Bacterial community composition

We calculated four different estimates of bacterial community composition for each of the six data sets, i.e. all BCC measures were only calculated for communities within a data set and do not account for between data set compositional differences (which was much larger than within data set differences). For each DNA and cDNA data set we calculated one measure of taxonomic composition without accounting for phylogenetic distance between taxa (dBCCt and rBCCt for total and active community, respectively), and one measure of phylogenetic community composition accounting for phylogenetic distances (dBCCp and rBCCp for total and active community respectively). To extract one measure of rBCCt and dBCCt for each community we used the site scores from the first axis of a Principal Coordinate Analysis (PCoA) of the Morisita-Horn distance matrix (see ‘statistical analyses’ below) for each data set. In this case the first axis explained 12–42% of the variation in rBCCt and 33–70% in dBCCt, being highest in the Js data set, and lowest in the S II data set (Table S2). Similarly, using the phylogentic distance matrix (see above) sites scores were obtained from the first axis of PCoA both of the active (rBCCp) and total bacterial communities (dBCCp). Communities with similar PCoA site scores have thus closely related non-shared taxa whereas non-shared taxa are more distantly related between communities with different site scores.
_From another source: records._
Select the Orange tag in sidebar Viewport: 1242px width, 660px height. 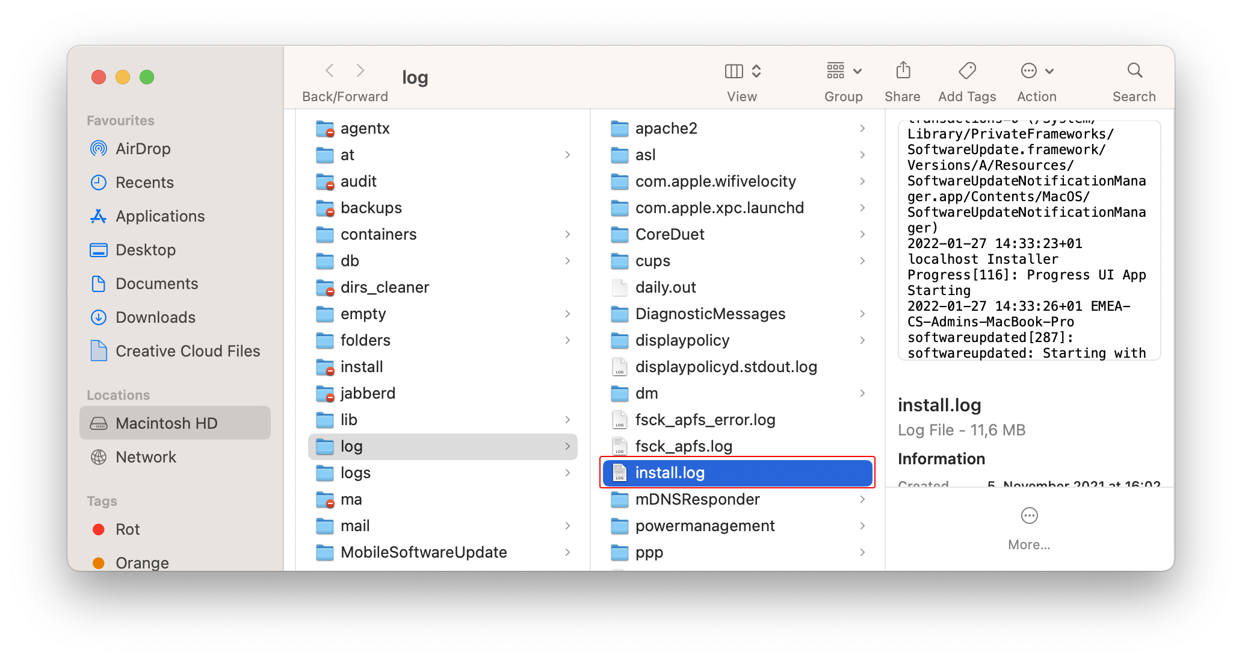pos(142,562)
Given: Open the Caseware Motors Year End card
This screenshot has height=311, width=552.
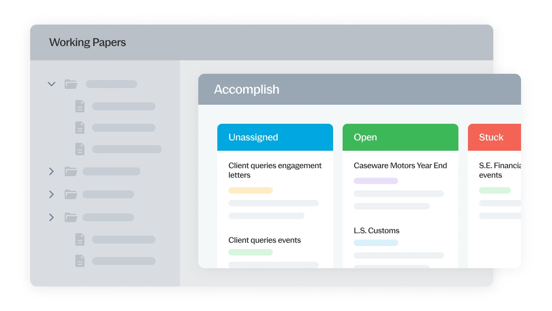Looking at the screenshot, I should [400, 166].
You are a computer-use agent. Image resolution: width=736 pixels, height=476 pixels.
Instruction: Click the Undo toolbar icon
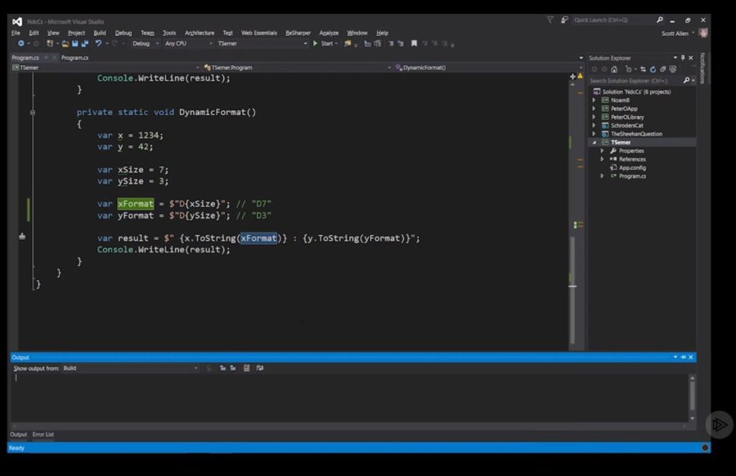[98, 43]
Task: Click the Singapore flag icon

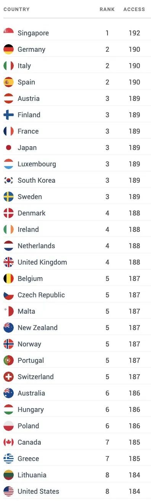Action: click(8, 33)
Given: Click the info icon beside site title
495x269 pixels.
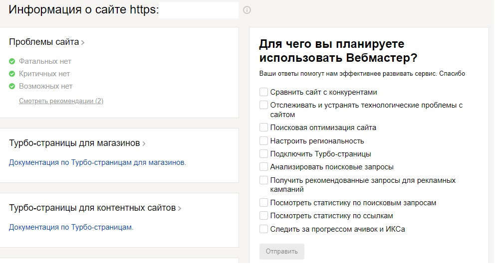Looking at the screenshot, I should tap(247, 10).
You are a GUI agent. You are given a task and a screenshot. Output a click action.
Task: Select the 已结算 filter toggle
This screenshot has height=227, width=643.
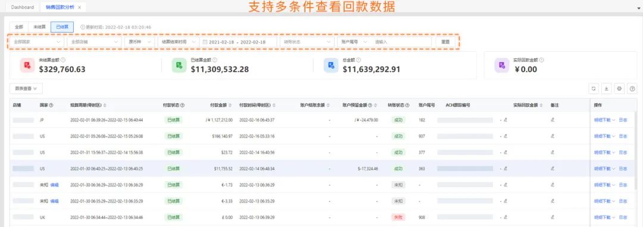(62, 27)
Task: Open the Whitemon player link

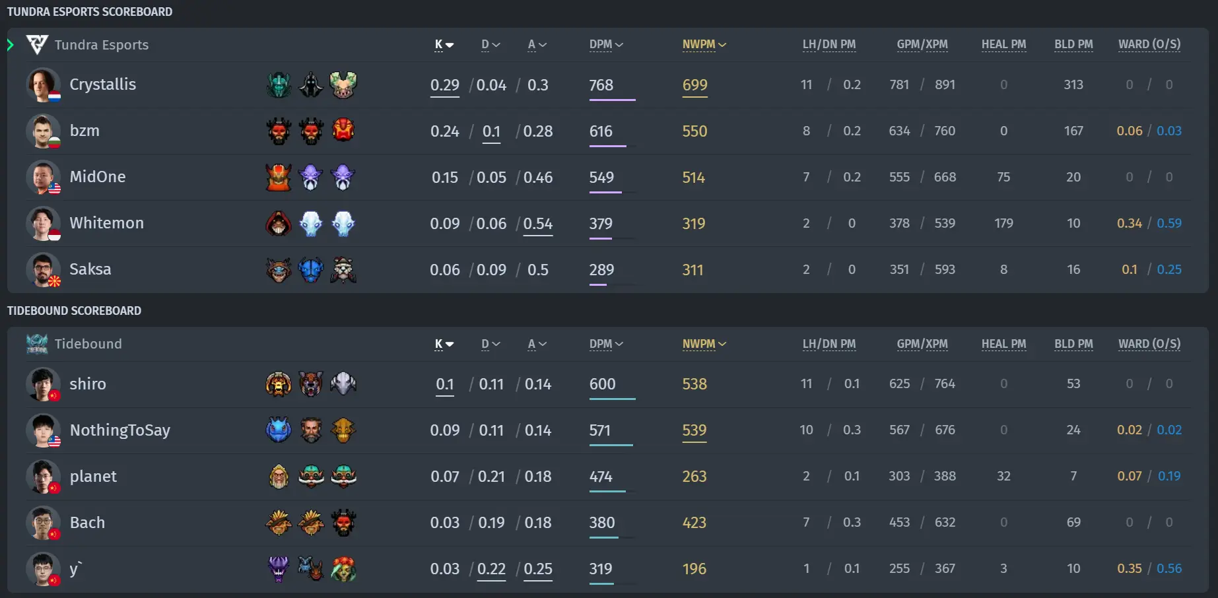Action: coord(107,223)
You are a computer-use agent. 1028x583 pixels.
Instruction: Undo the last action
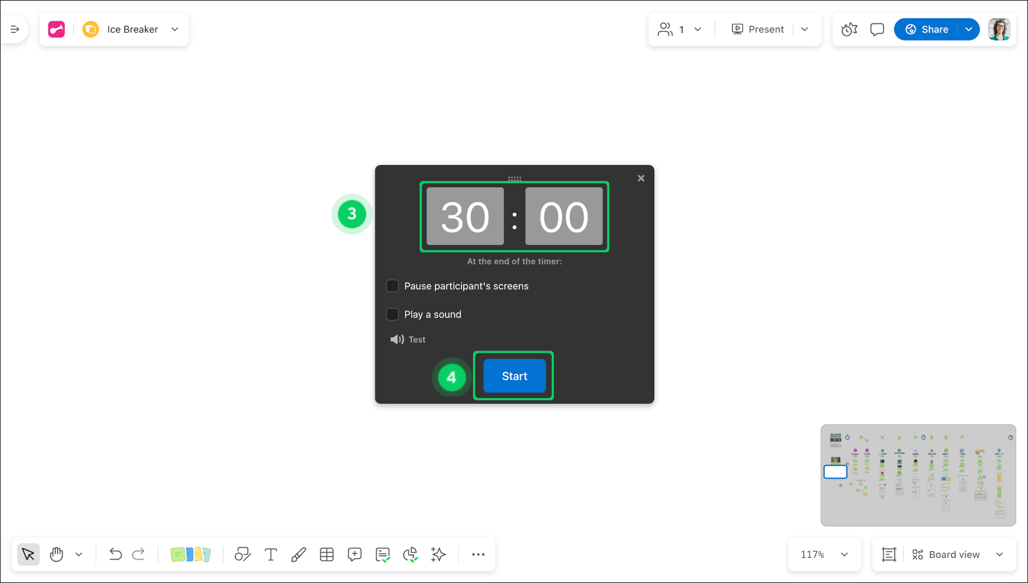click(115, 554)
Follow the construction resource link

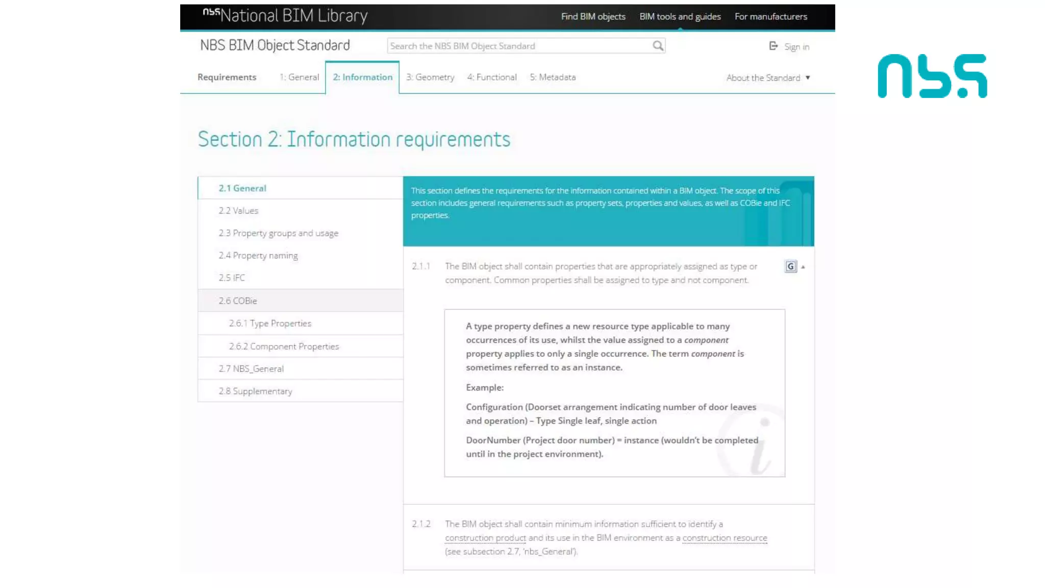pos(725,538)
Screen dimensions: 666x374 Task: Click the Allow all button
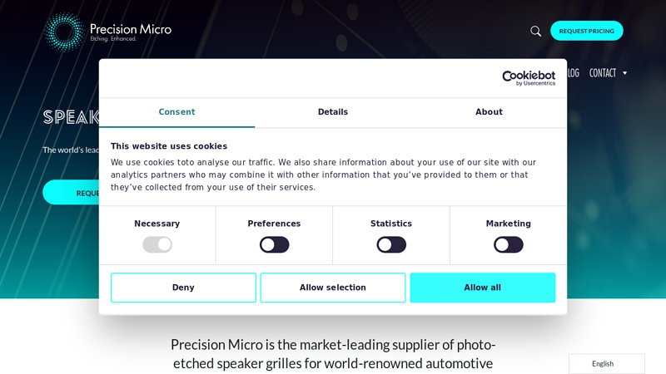click(x=482, y=288)

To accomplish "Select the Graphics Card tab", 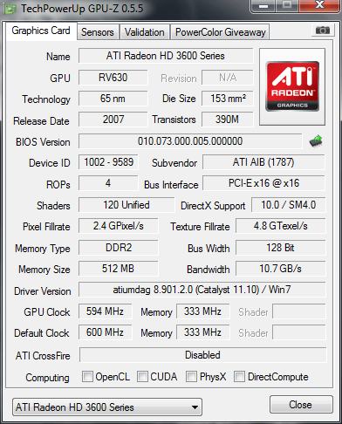I will [41, 31].

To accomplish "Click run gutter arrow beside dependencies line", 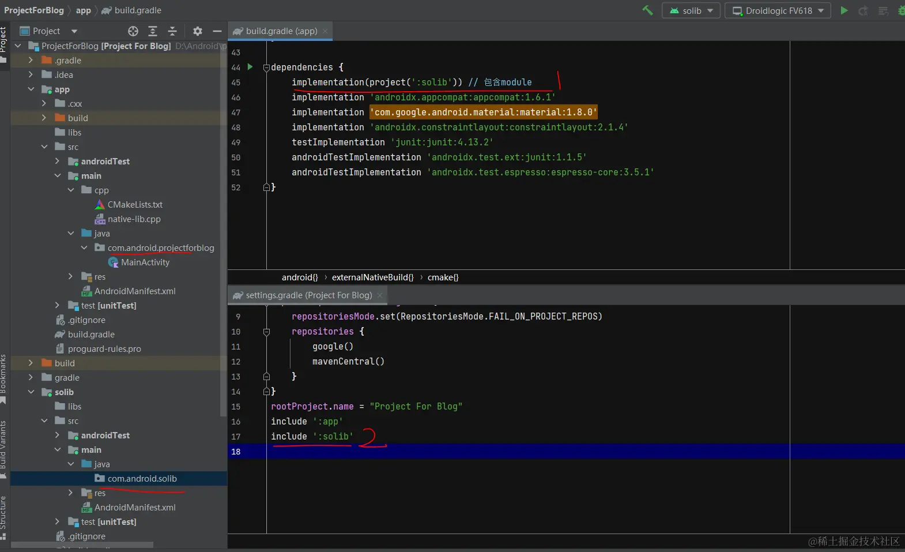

The first axis explained similar amounts of variation in community composition in all data sets, 19–40% in rBCCp and 22–38% in dBCCp (Table S2), again being highest in the Js data set in both cases.

Statistical analyses

Average beta-diversity of bacterial communities (OTUs of 99% 16S rRNA similarity) within each data set (rBCCt and dBCCt) was calculated as Morisita-Horn dissimilarities. Morisita-Horn dissimilarities close to zero indicate very similar communnities, whereas values close to 1 indicate completely different communities.

Bray-Curtis dissimilarites of carbon substrate use (AWCD scores of all 31 substrates) were obtained as an estimate of between site variation in trait composition. Bray-Curtis dissimilarities close to zero indicate communities that have a very similar relative use of different carbon substrates, whereas values close to 1 indicate a completely different use of carbon substrates. Non-metric multi-dimensional scaling (nMDS) was performed using PAST version 2.17 [31] to show differences in carbon substrate use and bacterial community composition (BCCt) among data sets.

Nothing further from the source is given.